La jeune fille ne pouvait répliquer et s’emporta : « La Secte Yin-Yang est une grande secte ancienne, on ne peut pas vous comparer. Si on doit comparer, c’est avec la Secte du Dragon Noir. »
Ye Ming vit qu’elle était énervée et se tut. Ils volèrent encore plus d’une heure avant de ralentir et d’atterrir dans une vallée. L’air y était frais, les bambous abondants. Une brise légère faisait bruisser les feuilles, un cadre vraiment agréable.
Ye Ming regarda autour et demanda : « C’est ça ton fameux endroit amusant ? »
La jeune fille hocha vigoureusement la tête : « Oui, cette vallée est ma découverte, le paysage est magnifique. Je viens souvent ici jouer seule. »
Ye Ming répondit sans enthousiasme : « Qu’y a-t-il d’amusant ? Ce ne sont que des bambous, est-ce que les bambous vont jouer avec toi ? »
« Comment sais-tu ça ? » demanda la jeune fille, intriguée.
Ye Ming fut surpris et fixa la jeune fille : « Tu ne plaisantes pas, j’espère ? »
La jeune fille sourit mystérieusement, s’accroupit dans les herbes avec Ye Ming et lui fit signe de se taire. Ils restèrent ainsi un quart d’heure, quand Ye Ming, commençant à s’impatienter, vit soudain plusieurs enfants nus sortir du sol, grimper partout et s’amuser joyeusement. Ces enfants ressemblaient à des bébés humains de cinq ou six mois, mais étaient agiles, beaux, avec des feuilles de bambou sur la tête, clairement des esprits de bambou, pas des humains.
La jeune fille chuchota à Ye Ming : « Ne bouge pas. » Puis s’approcha doucement.
Au début, les petits esprits furent méfiants, mais rapidement ils jouèrent avec elle, certains grimpant sur ses épaules ou tirant ses vêtements comme des balançoires.

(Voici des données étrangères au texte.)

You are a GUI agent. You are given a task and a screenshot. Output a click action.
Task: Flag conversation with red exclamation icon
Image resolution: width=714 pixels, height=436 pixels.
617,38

Ye Ming resta bouche bée et murmura à Beiming : « Les fées de la nature sont plus rares que les bêtes démoniaques, je ne pensais pas en trouver ici. »
Beiming répondit : « Maître, les fées de la nature ne naissent que dans des environnements spéciaux. Sous cette forêt de bambous, il doit y avoir quelque chose d’extraordinaire, soit une pierre spirituelle, soit autre chose. »
Ye Ming réfléchit : « Beiming, envoie ton esprit pour sonder. »
Un instant plus tard, Beiming s’étonna : « Il n’y a pas de pierre spirituelle, mais un cadavre. Ce corps dégage une énergie spirituelle étrange qui a transformé la forêt en fées. »
Ye Ming demanda : « Un cadavre ? Quel genre de cadavre est si extraordinaire ? Un cadavre de Dieu Martial ? »
« Je ne sais pas, son aura est différente de celle d’un Dieu Martial, voire même différente d’une divinité. » répondit Beiming.
Ye Ming décida de ne plus s’occuper de la jeune fille et fit discrètement apparaître son bateau de voyage terrestre, s’infiltrant silencieusement sous terre. Partout, les racines de bambou formaient un réseau dense et solide, ralentissant sa progression. Heureusement, le cadavre n’était pas très profond et fut vite trouvé.
Il captura le corps dans le bateau et découvrit une femme d’une beauté extrême, d’une splendeur inégalée. Si elle vivait encore, elle surpasserait probablement Su Lan en beauté, avec une allure plus mature. Elle portait une armure blanche étrange, extrêmement dure, ornée de nombreuses matrices défensives, brillant d’une lumière précieuse et sophistiquée.
Ye Ming s’étonna : « Même l'armure runique que mon maître m’a donné n’est pas aussi précieux. Qui est-elle ? »
Beiming répondit : « Maître, je sens que sa vie n’est pas complètement éteinte. Dans les archives de l’Ancêtre céleste, il y a une technique appelée ‘Technique divine de vie et de mort’ qui permet de passer entre la vie et la mort. Son corps ne pourrit pas, comme un mort récent, elle a probablement cultivé une technique similaire. »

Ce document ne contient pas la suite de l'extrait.